En trois ans, Steve Wasterval estime avoir peint, puis caché, quelque 80 tableaux miniatures représentant ce quartier des bords de l'East River, autrefois à forte population d'origine polonaise, et aujourd'hui branché et prisé des artistes.

"Je voulais offrir mon art, l'accrocher aux murs, dans les rues", a indiqué le peintre à l'AFP depuis son studio de Greenpoint, ex-atelier de fabrication de crayons de couleurs. "Mais comment les accrocher? Et puis les gens les auraient immédiatement enlevés (...) Je me suis dit qu'il fallait faire des tableaux miniatures et les cacher pour que les gens les trouvent", dit-il.

Quasiment chaque fin de semaine, il publie sur son compte Instagram une photo d'un tableau minuscule, devant le lieu - toujours à Greenpoint - qui l'a inspiré.


En quelques minutes, une dizaine de personnes apparaissent, qui se mettent à chercher cette oeuvre de 3,8x5cm, partout, derrière un mur, sous un escalier de secours...

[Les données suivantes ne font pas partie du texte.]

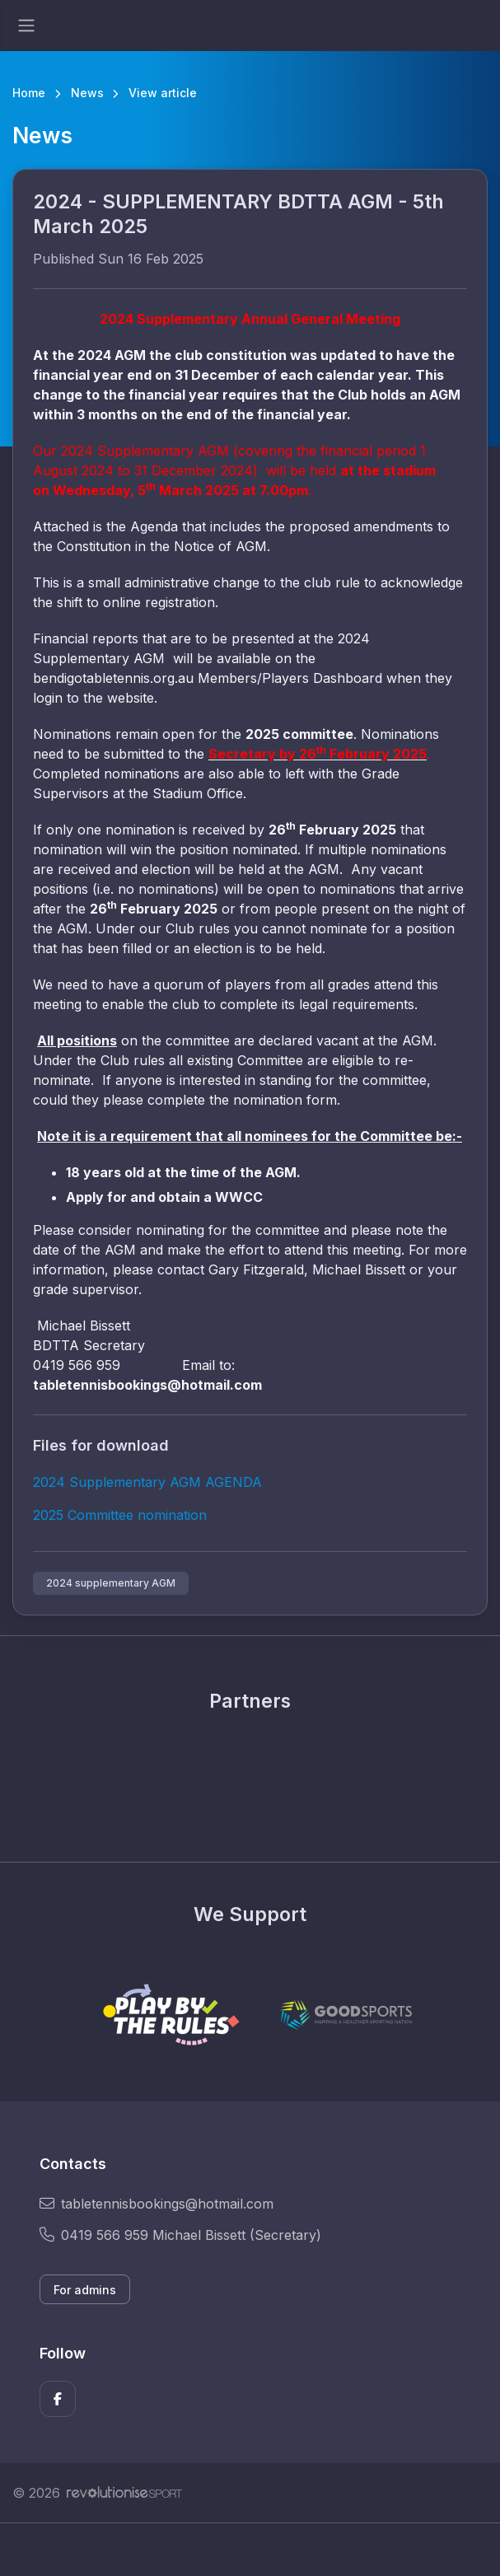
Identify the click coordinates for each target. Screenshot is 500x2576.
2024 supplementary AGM (110, 1583)
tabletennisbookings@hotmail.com (156, 2203)
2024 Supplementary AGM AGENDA (147, 1482)
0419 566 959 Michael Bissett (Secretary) (180, 2235)
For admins (85, 2290)
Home (28, 93)
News (87, 93)
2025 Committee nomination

Parfois, l'artiste est dans les parages, parfois pas. Quand on lui demande, il donne aux "chasseurs" des indices, par messages directs sur le réseau social.

"Petits trophées" 

Ces tableaux ne sont pas à vendre et ne le seront jamais, dit-il. "Chaque semaine, des gens m'envoient un message disant qu'ils veulent en commander un, en acheter un. Non, jamais. On ne peut ni les acheter ni les commander, il faut les trouver. Ce sont comme des petits trophées dont les gens sont fiers".

Steve Wasterval veut montrer son quartier en pleine transformation, rencontrer ses voisins, s'amuser et évidemment, faire connaître son art. L'artiste peint aussi des tableaux de taille plus standard, toujours des paysages du quartier, qu'il vend entre 2.000 et 3.000 dollars.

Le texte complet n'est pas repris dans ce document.